Evergreen - About 12 years ago my grandma caught an old miniseries airing on WE one afternoon. I'm not sure what made her stop to watch it, though I suspect it was Armand Assante's name in the credits that caught her eye. Whatever it was, she was glued to her TV for all 6 hours and since then, she's talked about it often.

With some help from one of my awesome Twitter friends, I found her a copy on DVD (dubbed from an old VHS, so the video quality is not great) for Christmas. She wanted me to watch it before she took it home to Kentucky and I finally got around to doing that this weekend.

Evergreen is the story of Anna (Lesley Ann Warren), a Polish Jew, who comes to America in 1909 to make a better life for herself. She becomes a maid for a wealthy family on the Upper East Side and promptly falls in love with their son, Paul (Ian McShane). When his parents arrange for Paul to marry a girl from a good family, a heartbroken Anna marries Joseph Friedman (Armand Assante). Joseph is a house painter with big dreams. He and Brian Dennehy go into business together as contractors and property managers and they ascend to the upper middle class.

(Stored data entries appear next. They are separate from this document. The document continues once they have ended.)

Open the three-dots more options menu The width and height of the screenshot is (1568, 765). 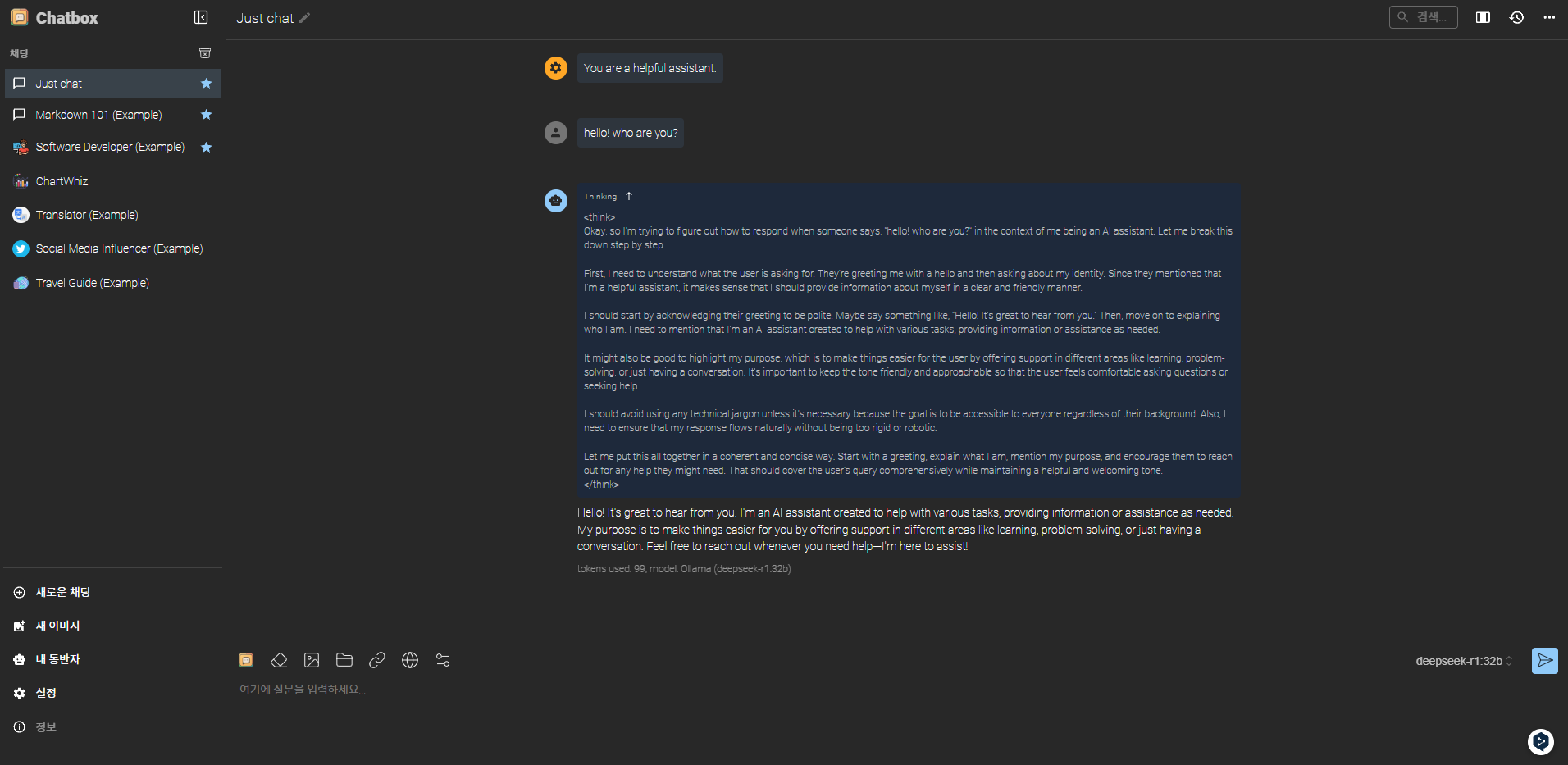tap(1549, 17)
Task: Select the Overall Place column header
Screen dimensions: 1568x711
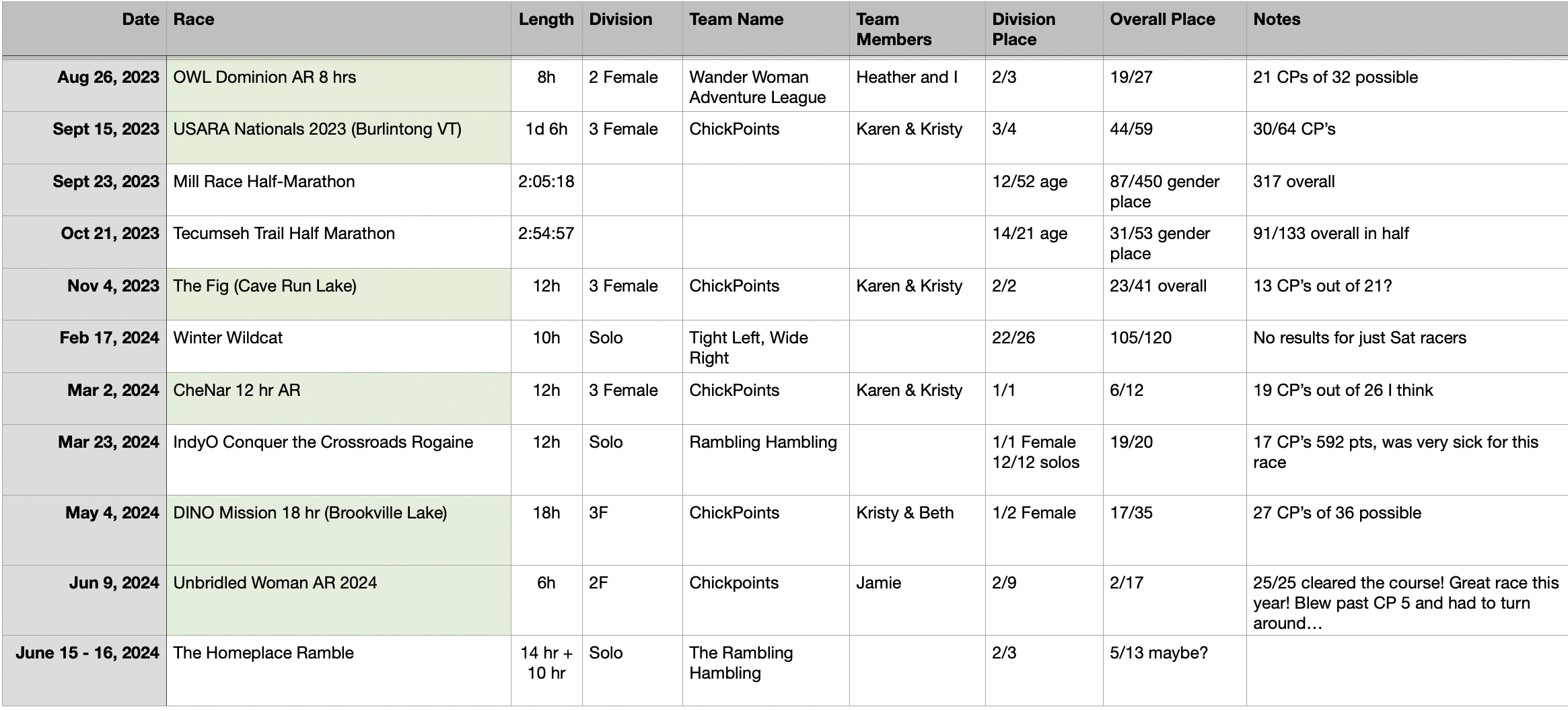Action: (x=1162, y=20)
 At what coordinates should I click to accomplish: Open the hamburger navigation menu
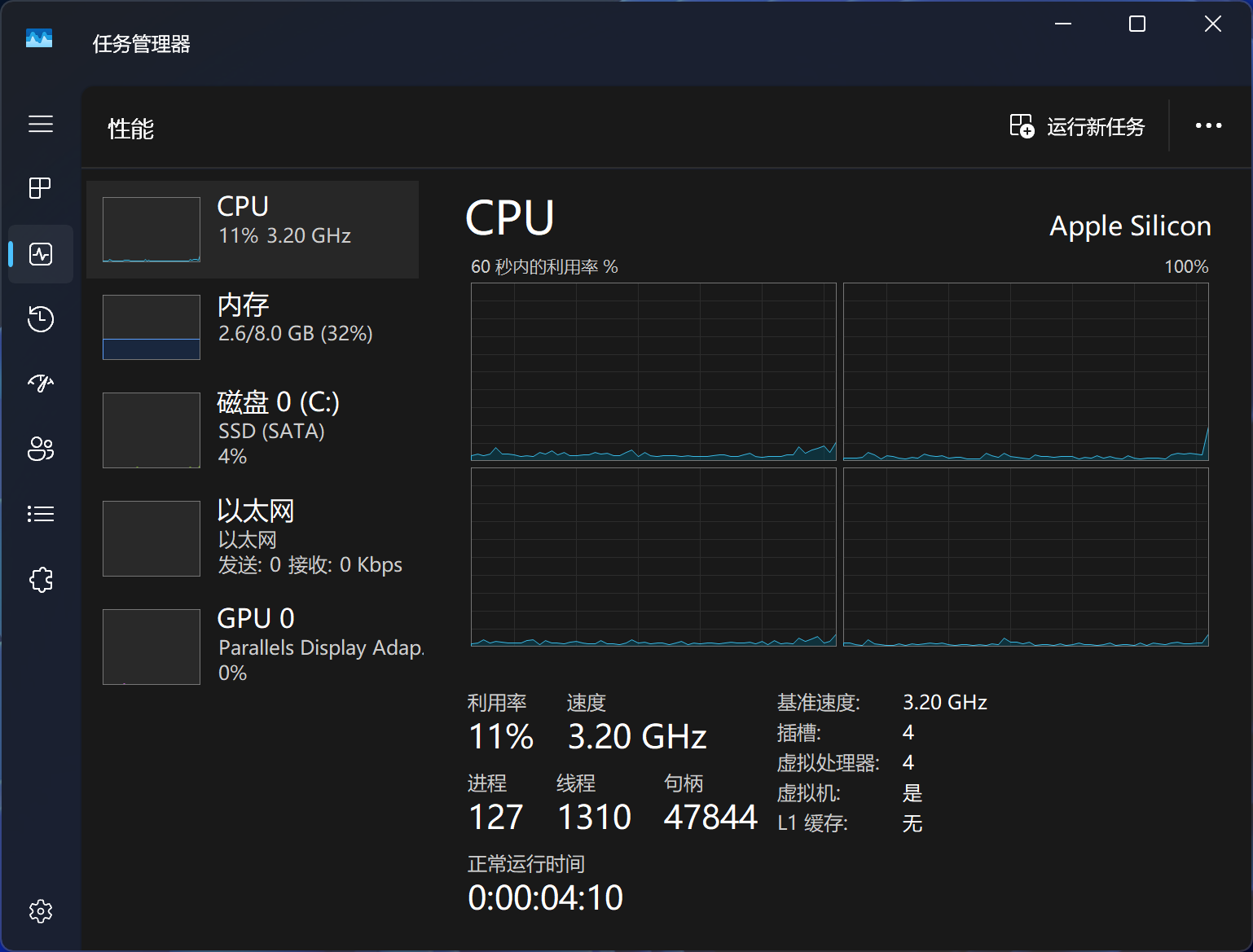tap(41, 124)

Anna and Joseph have a son, Maury, and then Anna has a brief affair with Paul which results in a daughter, Iris. Anna never tells anyone that Iris isn't Joseph's child. For the next several decades, everyone goes out of their way to tell Iris how much she doesn't look like either Anna or Joseph.

Maury marries a gentile whose father is antisemitic and because Joseph HATES to be outdone, he is so stridently anti-antisemitic that he disowns Maury for marrying outside his faith. It's all very dramatic and I loved the part when Brian Dennehy, Joseph's Catholic BFF, is all "Joe, you can go ahead and fuck off, you intolerant dick!" But, you know, in more of a 1985 made-for-TV way.

Lots more stuff happens but just in case your grandma makes you watch this some day, I'm not going to tell you how it ends. Oh wait, I totally am because I don't think the rest of you love your grandmas enough to watch this for SIX HOURS. So most everyone dies (Joseph, Maury, Gentile Wife, parentless Eric, poor Ron Rifkin, and Leo the Israeli super soldier) and mostly in tragic, horrible ways. No one ever finds out that Iris is really Paul's daughter and it never really matters anyway because that plot point, as well as the fact that Iris looks nothing like either Joseph or Anna, is a complete non-starter. The movie ends in the middle of a conversation between Anna and Paul about a house in Italy that Paul is thinking of buying. In the middle. It just...ends. After six hours. My grandma's love for this story is far greater than the plot, acting, or over-wrought music cues have any right to expect, but I did find Ian McShane pretty freaking charming as Paul, so there's that.